Pubblicato: dom, 13 Apr , 2014

Siria: ancora armi chimiche

Regime e ribelli si accusano a vicenda sull’utilizzo di armi chimiche, mentre si è scoperto che in agosto furono i ribelli ad usare i gas

SIRIA-ARMI-CHIMICHE-6Si ritorna a parlare dell’uso di armi chimiche in Siria. Le due fazioni si accusano a vicenda di aver usato gas letali nelle scorse giornate. Secondo il regime ad usare le armi vietate sarebbero stati i militanti del Fronte Al Nusra che a Kfar Zeita avrebbero causato, con il gas cloro, 2 morti e 100 feriti.
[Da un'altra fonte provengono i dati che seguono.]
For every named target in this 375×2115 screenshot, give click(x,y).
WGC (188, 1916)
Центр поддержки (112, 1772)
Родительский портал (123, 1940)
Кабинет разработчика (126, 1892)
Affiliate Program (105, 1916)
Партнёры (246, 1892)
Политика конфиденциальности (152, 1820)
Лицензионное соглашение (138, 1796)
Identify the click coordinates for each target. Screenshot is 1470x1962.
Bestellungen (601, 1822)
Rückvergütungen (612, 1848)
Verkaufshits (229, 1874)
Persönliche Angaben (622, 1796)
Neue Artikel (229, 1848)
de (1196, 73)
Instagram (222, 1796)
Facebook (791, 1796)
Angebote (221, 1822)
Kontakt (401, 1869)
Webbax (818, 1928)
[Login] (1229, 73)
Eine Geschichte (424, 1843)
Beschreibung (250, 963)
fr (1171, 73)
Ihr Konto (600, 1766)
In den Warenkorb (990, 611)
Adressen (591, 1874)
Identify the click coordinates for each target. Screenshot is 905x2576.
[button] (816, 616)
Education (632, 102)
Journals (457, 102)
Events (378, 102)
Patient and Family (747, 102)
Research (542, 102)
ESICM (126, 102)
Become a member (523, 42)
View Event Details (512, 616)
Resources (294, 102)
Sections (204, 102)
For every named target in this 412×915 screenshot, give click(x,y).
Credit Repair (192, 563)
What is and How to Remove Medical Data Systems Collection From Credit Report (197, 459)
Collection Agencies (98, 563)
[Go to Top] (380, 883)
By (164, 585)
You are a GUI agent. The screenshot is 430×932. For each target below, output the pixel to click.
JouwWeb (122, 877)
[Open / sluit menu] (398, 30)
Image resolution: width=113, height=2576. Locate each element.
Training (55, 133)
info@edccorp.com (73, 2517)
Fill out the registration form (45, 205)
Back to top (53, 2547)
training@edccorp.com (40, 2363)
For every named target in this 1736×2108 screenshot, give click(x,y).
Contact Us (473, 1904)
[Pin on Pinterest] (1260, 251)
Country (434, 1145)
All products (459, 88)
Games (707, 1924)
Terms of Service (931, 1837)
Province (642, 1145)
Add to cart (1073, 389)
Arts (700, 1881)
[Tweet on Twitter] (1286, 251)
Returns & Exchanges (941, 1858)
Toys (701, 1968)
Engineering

I ribelli rispondono, invece, che sarebbero state le forze governative a ricorrere alle armi chimiche, a Kfar Zeita e nei sobborghi di Damasco, causando 7 morti totali.

La comunità internazionale, che pur era sul procinto di intervenire in autunno e che ora sta smantellando parte dell’arsenale chimico siriano, è abbastanza scettica sull’episodio in questione. Non tanto sull’uso effettivo di gas letali, anche se una fonte dell’intelligence israeliano, citata dal The Guardian, parla di pesticidi e non di gas nervino, quanto sugli autori dell’attacco. I ribelli, infatti, si stanno rivelando efferati come i governativi e se all’inizio delle proteste la maggioranza degli anti-Assad erano attivisti democratici, ora la gran parte delle forze è composta da gruppi terroristi jihadisti e in parte anche da criminali e mercenari al servizio di boss locali.

L’attacco di Kfar Zeita arriva, tra l’altro, pochi giorni dopo lo scoop sulle armi chimiche del premio Pulitzer Seymour Hersh. Il giornalista americano avrebbe scoperto che l’attacco con il gas dell’agosto scorso, le cui immagini indignarono il mondo, non fu condotto dalle truppe di Assad ma dai ribelli con l’aiuto della Turchia. Il piano di questi e di Erdogan era di far addossare la colpa ai governativi in modo da portare la Nato e l’Onu ad intervenire contro il regime, in aiuto dei ribelli che in quel momento sembravano andare incontro ad una certa sconfitta. Il mancato intervento Nato, secondo la ricostruzione di Hersh, sarebbe motivato dal fatto che i servizi segreti occidentali avrebbero scoperto l’inganno ma, non potendo denunciare pubblicamente l’alleato turco, si sarebbe motivato il dietrofront con l’accordo, trovato apparentemente a sorpresa, con la Siria e la Russia per smantellare l’arsenale chimico di Assad.

Dimostrazione ulteriore, questa, che lo scenario siriano è tra i più complessi visti. Un regime criminale in guerra con ribelli altrettanto sanguinari; difficile, se non impossibile, riuscire ad intervenire per garantire la popolazione civile vittima indifesa e innocente di quasi tre anni di guerra.